Since starting virtual classes, we have had to address this explicitly – and we have been able to harness this as a positive aspect of feedback provision. And as a tool that we will take back to the on-campus classroom.
Our virtual classes mostly begin in plenary in the Zoom classroom (after social time in the team rooms). Students then go off to work in the team Zoom rooms, coming back to the main classroom to ask questions, seek feedback or just catch up with their teacher. But this main classroom is also the conduit to the team rooms. So if a student drops off the Zoom, they re-enter through the main classroom. If a student is late to class, they enter through the main classroom. If they change rooms, they tend to land back in the main classroom first. So the main classroom is by no means a private space. And students sometimes hang out in the main classroom to work on something that they want rapid feedback on. Or perhaps because they don’t feel ready to go to their team room. Or because they are waiting to speak to me.
And initially, I wasn’t sure how to handle this – do I acknowledge that they can all hear the 1:1 conversation I’m having with a particular student. Do I ask them to wait elsewhere. Do I take the student to a private room (but then I am not in the classroom and students get stuck in the waiting room)?
So in our second year of virtual classrooming, I decided that this could be a helpful feature. So we explicitly discussed what happens when you come to ask a question or seek feedback. We stated together that it is not rude or invasive to listen to another student receiving feedback – but that if any student wanted to receive feedback in private, this could be requested. In practice, I always check with the student that they are ok to speak ‘in public’, and if I feel the conversation becoming personal or potentially exposing, I check in with the student and ask if they are ok to continue in public. If we need a private space, we ask the other students in the classroom to go to a ‘waiting zone room’ from where I can call them back.

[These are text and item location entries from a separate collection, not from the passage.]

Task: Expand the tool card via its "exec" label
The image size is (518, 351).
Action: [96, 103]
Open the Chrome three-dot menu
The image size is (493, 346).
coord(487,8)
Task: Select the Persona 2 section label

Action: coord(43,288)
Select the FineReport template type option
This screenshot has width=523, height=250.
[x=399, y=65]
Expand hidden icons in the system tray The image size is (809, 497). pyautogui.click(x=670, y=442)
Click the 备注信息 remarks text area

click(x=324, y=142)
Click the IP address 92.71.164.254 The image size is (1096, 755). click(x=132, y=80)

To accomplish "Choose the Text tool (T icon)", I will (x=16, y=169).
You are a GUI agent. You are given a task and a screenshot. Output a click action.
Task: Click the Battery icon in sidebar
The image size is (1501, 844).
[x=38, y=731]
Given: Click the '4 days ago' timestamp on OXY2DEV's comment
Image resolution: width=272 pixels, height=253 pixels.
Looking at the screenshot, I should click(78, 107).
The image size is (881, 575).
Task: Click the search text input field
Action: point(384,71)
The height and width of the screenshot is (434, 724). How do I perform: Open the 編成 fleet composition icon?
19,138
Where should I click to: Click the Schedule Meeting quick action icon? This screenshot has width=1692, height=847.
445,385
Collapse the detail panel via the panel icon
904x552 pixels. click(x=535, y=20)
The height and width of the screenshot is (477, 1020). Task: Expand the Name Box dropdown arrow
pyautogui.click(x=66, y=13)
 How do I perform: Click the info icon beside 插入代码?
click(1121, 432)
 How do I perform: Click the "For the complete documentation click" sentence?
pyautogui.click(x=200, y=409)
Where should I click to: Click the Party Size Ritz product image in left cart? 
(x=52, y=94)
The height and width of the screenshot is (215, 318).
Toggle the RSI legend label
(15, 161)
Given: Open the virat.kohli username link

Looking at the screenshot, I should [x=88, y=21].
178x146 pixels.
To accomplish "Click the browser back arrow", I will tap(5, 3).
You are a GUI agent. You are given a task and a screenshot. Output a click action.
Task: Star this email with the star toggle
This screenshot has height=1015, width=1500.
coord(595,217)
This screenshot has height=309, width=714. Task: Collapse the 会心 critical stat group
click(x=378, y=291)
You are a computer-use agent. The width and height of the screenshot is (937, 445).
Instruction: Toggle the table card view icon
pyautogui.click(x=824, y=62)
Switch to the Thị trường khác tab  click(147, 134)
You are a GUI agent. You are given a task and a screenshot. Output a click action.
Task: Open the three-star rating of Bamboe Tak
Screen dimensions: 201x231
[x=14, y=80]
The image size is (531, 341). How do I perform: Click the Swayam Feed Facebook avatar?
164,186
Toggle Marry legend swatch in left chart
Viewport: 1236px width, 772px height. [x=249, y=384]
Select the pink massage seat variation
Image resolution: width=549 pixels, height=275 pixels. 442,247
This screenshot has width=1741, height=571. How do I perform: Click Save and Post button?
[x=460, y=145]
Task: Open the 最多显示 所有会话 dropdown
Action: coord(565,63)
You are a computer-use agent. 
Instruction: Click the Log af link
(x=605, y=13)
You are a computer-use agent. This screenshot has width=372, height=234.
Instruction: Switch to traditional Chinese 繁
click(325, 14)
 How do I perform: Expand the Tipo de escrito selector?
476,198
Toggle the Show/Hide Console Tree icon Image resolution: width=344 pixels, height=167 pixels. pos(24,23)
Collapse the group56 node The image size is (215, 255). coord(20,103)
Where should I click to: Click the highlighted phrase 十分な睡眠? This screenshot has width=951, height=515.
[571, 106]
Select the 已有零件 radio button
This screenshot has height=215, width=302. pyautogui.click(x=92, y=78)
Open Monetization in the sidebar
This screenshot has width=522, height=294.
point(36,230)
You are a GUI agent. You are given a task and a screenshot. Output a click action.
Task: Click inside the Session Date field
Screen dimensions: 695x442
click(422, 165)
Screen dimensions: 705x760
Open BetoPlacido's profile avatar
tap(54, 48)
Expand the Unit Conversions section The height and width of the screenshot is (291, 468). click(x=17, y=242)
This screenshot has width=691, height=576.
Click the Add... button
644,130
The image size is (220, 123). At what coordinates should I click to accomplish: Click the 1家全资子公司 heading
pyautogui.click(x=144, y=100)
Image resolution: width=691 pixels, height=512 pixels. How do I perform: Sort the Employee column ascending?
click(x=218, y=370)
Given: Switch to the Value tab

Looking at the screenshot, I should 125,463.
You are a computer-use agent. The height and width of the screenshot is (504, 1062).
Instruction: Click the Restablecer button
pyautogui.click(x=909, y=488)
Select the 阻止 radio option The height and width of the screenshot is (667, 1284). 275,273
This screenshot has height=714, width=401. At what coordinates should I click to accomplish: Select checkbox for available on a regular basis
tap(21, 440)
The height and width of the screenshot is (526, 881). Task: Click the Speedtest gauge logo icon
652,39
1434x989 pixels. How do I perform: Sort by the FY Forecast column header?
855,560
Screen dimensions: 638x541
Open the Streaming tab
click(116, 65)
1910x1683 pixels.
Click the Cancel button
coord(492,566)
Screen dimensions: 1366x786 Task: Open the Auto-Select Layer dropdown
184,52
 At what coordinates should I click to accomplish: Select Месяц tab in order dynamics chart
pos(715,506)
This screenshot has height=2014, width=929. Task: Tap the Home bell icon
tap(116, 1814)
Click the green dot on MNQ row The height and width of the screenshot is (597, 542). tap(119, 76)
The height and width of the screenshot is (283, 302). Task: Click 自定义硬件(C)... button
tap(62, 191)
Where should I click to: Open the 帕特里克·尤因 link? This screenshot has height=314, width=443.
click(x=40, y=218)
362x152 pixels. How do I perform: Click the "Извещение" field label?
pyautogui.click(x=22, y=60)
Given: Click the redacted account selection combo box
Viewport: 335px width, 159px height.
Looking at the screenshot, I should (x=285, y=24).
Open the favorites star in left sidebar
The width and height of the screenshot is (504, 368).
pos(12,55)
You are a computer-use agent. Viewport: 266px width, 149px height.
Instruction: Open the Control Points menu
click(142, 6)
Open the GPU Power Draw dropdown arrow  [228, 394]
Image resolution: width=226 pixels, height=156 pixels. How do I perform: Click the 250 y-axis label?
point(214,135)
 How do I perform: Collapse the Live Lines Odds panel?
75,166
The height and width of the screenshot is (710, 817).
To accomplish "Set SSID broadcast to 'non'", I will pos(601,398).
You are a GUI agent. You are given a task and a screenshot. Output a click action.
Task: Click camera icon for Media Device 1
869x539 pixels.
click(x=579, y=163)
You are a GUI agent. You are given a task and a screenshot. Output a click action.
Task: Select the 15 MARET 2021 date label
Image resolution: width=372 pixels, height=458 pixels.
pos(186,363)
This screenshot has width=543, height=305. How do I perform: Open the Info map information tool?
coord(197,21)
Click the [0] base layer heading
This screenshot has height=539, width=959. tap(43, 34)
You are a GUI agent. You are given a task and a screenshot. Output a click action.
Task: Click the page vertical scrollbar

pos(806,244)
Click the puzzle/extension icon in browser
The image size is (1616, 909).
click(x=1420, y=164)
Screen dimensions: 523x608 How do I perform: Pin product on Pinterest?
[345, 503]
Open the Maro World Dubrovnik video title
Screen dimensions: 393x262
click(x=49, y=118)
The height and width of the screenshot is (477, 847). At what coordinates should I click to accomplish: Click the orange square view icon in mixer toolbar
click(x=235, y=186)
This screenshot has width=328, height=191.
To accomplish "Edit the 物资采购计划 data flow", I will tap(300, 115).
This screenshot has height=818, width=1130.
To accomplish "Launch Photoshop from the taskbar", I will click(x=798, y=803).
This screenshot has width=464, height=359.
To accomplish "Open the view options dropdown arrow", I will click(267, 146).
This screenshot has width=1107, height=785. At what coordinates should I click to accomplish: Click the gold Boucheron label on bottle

The students have always been very respectful, and sometimes without asking will take themselves to the waiting zone room if they feel they are intruding.
But for the majority of questions, we continue our conversations with onlookers and vicarious feedback receivers. Even whole teams sometimes sit in on feedback that other teams are receiving, mysteriously disappearing off before the end, only to return with the issue that was being discussed already resolved in their own work, and able to use their feedback opportunity for further questions.
As well as just learning directly from the content of the feedback discussion, it also helps less confident students formulate their own questions, witness helpful discussion, witness compassion and kindness, and develop their own confidence to come forward. They understand that other students might have the same concerns or worries as themselves. They understand that they will not be ridiculed or shouted at for asking a ‘silly’ question. They understand that they can use the teacher to drive forward their own work. And finally, the students show each other kindnesses and generosities too. They sense when someone is nervous to ask a question, or is not feeling confident about their own work. And they chip in with encouragement and friendly words. Building support networks and meaningful connections between themselves.